2007年2月11日

問題って作る方も大変

受験シーズンも大詰め。受験生の皆さんは、次から次へとやってくる試験日に、そろそろ疲れがたまってくるころではないでしょうか。あれって結構問題作成するほうも大変なんですよね。前に科学とはYESとかNOとか簡単に答えられるものではないと、ニセ科学を批判する菊池先生もおっしゃっていましたが、大学というところは正にそのYESでもNOでもないものを様々な形で研究するところですから、選択肢から選ばせる問題を作るとか、実は非常にリスキーで難しいものなのです。後で「実は2番も正解」とかよくニュースになりますが、何度点検してもそういうものが出る可能性はあるとか。「とも言える」みたいなもの、特に人文系はたくさんありますからね。

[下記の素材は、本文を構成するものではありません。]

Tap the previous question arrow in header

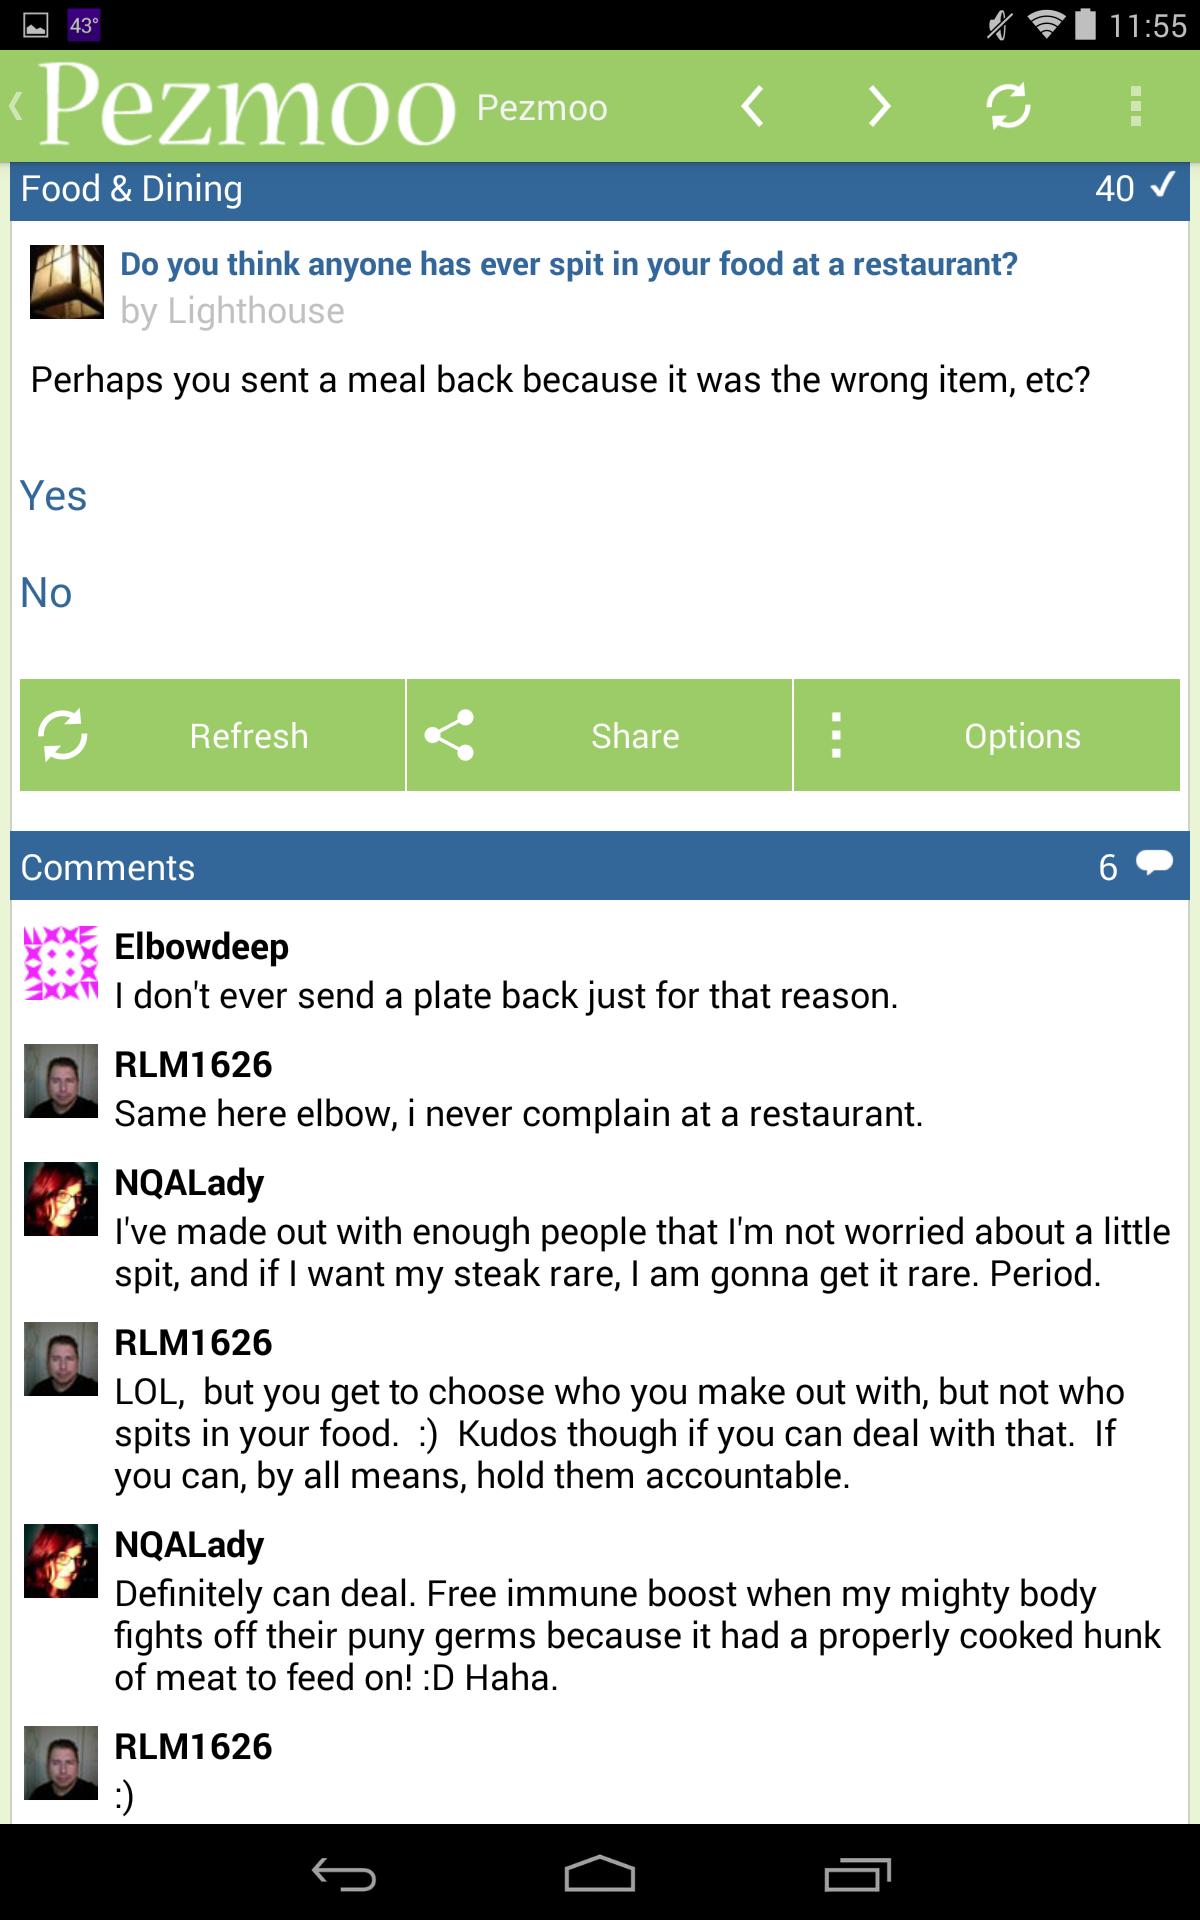click(753, 106)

そんなこんなで職場もそろそろ試験準備中なのですが、一方で私のほうは来年度の授業で出すレポート課題の問題作りに必死です。図書館関連の授業で、図書館の中の様々な資料やデータベースを使いながら答えを出すという課題で、毎年部署で問題を作っているのです。が、これが年々厳しくなっている。というのもGoogleはどんどん高機能になるし、国会図書館は古い議会資料をどんどんデジタル化してるし、政府の統計なんかもほとんどがネット上に載っている時代です。Wikipediaも敵です。何しろ本当に幅広く様々な事象を取り扱っているので、これで答えを出されてしまうと、図書館のツールを使うという課題になりません(しかもWikipediaはやはり問題も多い。実際に間違っていることが平気で載っています。その場でとりあえず単語を確認するレベルなら良いですが、図書館のレファレンスでこれを根拠に解答するのはもちろん不可です。なんとかとはさみは使いようとは正にこのこと)。勢い問題はどんどんどんどん古い時代へと遡るわけですが、そうすると今度はこっちの知識が限界に達してしまったりして。学生としても、なんじゃそりゃというのよりも、へーそうだったんだーと今に繋がる話のほうが面白いだろうし、そうやって図書館のツールの使い方を覚えてもらいたいので、こちらとしても考えどころなのです。

最近ニュースを見るごとに、ついあらゆる単語を問題にしようとしている自分に気づいてしまいました。掃除機をかけながら今朝ニュースを見ていると、あるニュースで1個作れそうな気がしたので、掃除機を放り出してMacを開いてデータベースを確認。「お、これは行けそう、あとはそれを大学の資料で確認できるかどうかか」とか。なんかもう問題作成マシーン?